Safin now plays the defending champion, Gustavo Kuerten, last year's sensation from Brazil. "I wanted to beat Agassi, but I think I was really lucky playing so well in this match," Safin said. "I do not think I will beat Kuerten. I'm very tired.''
The Spaniards were happy to have played a part in Safin's success, having lost Sergi Bruguera, the 1993 and 1994 champion, who was defeated in straight sets by Hernan Gumy, of Argentina.
Originally coached by his mother, Louisa Islanova, a former semi-finalist at the French junior championships who was ranked in the top 10 in Russia, Safin has had a Spanish mentor, Rafael Mensua, since the age of 14.
For the past year, Safin has been a client of International Management Group, whose founder, Mark McCormack, demonstrated yesterday that even agents can have a soft centre by standing up and taking snapshots of Monica Seles as she competed only 12 days after the death of her father and coach, Karolj.

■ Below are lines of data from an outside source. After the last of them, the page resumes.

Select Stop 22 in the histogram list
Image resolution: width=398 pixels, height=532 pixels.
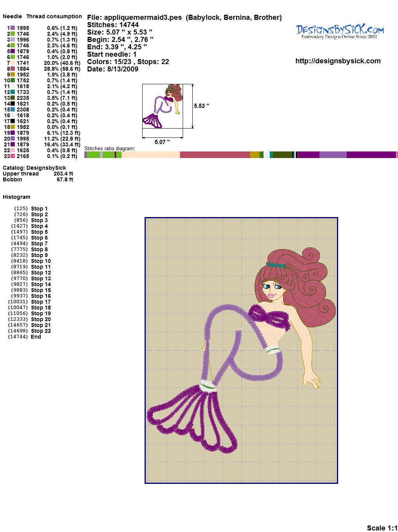[x=41, y=331]
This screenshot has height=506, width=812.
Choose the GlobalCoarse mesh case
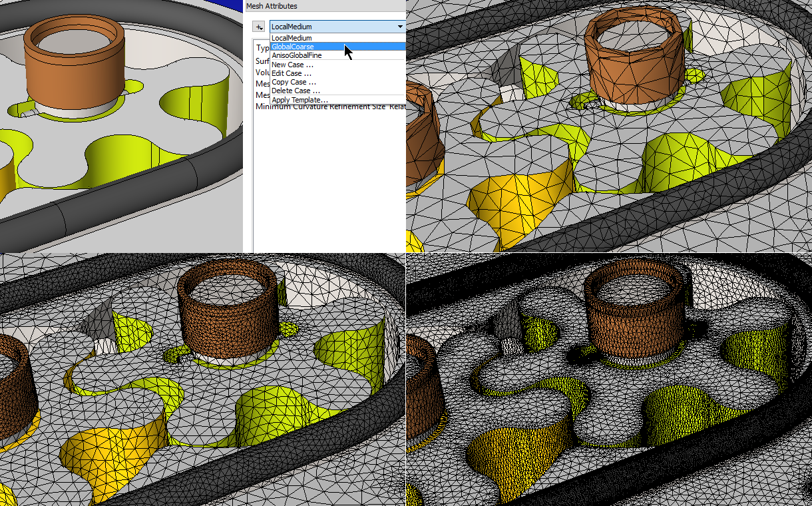293,47
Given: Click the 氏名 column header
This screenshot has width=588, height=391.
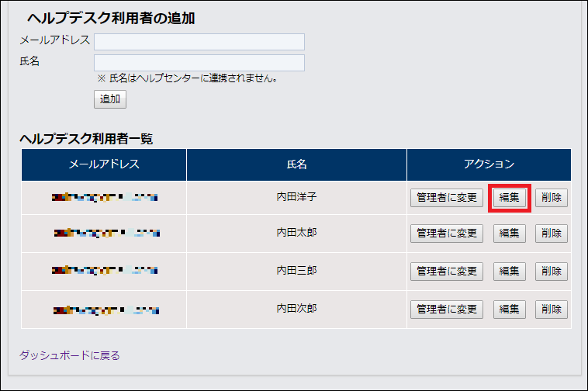Looking at the screenshot, I should point(296,164).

McCormack, who organised Seles's comeback match against Martina Navratilova in Atlantic City 27 months after she was stabbed by a spectator in Germany in 1993, was seated beside her mother, Esther, on the Centre Court.
The 24-year-old Seles, in a black tennis dress and wearing her father's wedding ring on a chain around her neck, was barely troubled by her Australian opponent, Annabel Ellwood, winning, 6-0, 6-2, after 52 minutes.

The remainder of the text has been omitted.